» **EXTRACT**:

▽

1 December 2015 16:33



The Lebanese army and militants from the al-Qaeda-affiliated Takfiri group al-Nusra Front have exchanged prisoners.

The swap on Tuesday took place under a Qatari-mediated deal that secured the release of 16 Lebanese soldiers and policemen held captive since August 2014, when the terrorist group kidnapped them during an attack in Lebanon’s border town of Arsal. The al-Nusra terrorists have killed four captives in that time span.

In exchange, the Lebanese government set free 13 militants, including Saja al-Dulaimi, the ex-wife of the so-called leader of the Daesh Takfiri terrorist group Ibrahim al-Samarrai, also known as Abu Bakr al-Baghdadi.


“We accomplished the entire agreement with al-Nusra. We received our heroic soldiers and we are on our way back to Beirut,” said Abbas Ibrahim, a senior Lebanese security official who supervised the prisoner swap.

Ibrahim, meanwhile, said Beirut was willing to strike a similar agreement with Daesh, which is believed to be holding nine Lebanese soldiers.

“This joy [is] not complete until the return of those kidnapped by Daesh. We are ready to negotiate with Daesh if we find someone to negotiate with,” he said.

△

» **EXERCISE DATA**:
▽

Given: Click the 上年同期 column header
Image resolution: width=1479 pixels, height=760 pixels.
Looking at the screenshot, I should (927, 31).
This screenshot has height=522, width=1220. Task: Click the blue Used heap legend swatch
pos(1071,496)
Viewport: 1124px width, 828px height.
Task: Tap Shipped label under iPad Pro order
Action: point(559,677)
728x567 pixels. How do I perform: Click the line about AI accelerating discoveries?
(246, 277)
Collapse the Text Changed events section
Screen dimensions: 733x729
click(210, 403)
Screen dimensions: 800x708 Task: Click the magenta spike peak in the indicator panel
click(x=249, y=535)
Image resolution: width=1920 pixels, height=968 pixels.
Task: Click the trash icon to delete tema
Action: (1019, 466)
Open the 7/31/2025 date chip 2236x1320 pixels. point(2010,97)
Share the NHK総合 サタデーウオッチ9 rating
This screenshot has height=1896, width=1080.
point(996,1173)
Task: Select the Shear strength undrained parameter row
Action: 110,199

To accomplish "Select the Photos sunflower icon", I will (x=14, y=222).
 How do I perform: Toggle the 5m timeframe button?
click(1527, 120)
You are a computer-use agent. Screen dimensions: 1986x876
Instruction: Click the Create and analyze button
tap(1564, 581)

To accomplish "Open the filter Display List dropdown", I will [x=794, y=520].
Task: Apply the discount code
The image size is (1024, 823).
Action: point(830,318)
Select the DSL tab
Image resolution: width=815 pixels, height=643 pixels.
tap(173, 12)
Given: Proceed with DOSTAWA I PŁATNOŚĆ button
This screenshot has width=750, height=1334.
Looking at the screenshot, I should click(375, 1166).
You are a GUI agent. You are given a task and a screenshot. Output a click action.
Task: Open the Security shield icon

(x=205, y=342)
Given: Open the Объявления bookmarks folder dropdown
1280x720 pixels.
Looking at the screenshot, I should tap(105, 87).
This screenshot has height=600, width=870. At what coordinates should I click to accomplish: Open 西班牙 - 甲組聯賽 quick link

△

Pick up the report on the Lebanese prisoner exchange with al-Nusra Front after its final sentence and carry it forward. The items have nothing to do with the report on the Lebanese prisoner exchange.

» **REPLY TO THE TASK**:
The exchange started when Lebanon’s Red Cross received the body of a Lebanese soldier believed to be Mohamed Hamieh, one of the four slain troops, from al-Nusra. The body was handed over to officials from the Lebanese National Security Agency in the village of Labweh, located about 124 kilometers (77 miles) northeast of the Lebanese capital, Beirut.

DNA tests are expected to be conducted to verify the identity of the dead soldier.

A Lebanese soldier helps a fellow member of the security forces who was kidnapped by Takfiri terrorists from the eastern border town of Arsal last year, moments after his release on December 1, 2015, in the village of Labweh in the Bekaa Valley, Lebanon. (AFP photo)

The government of Qatar launched a mediatory effort over one year ago for the release of the Lebanese captives. Qatar is widely believed to be a major supporter of militants fighting in Syria.

Lebanon has been suffering from terrorist attacks by al-Qaeda-linked militants as well as random rocket attacks, which are viewed as a spillover of the conflict in Syria.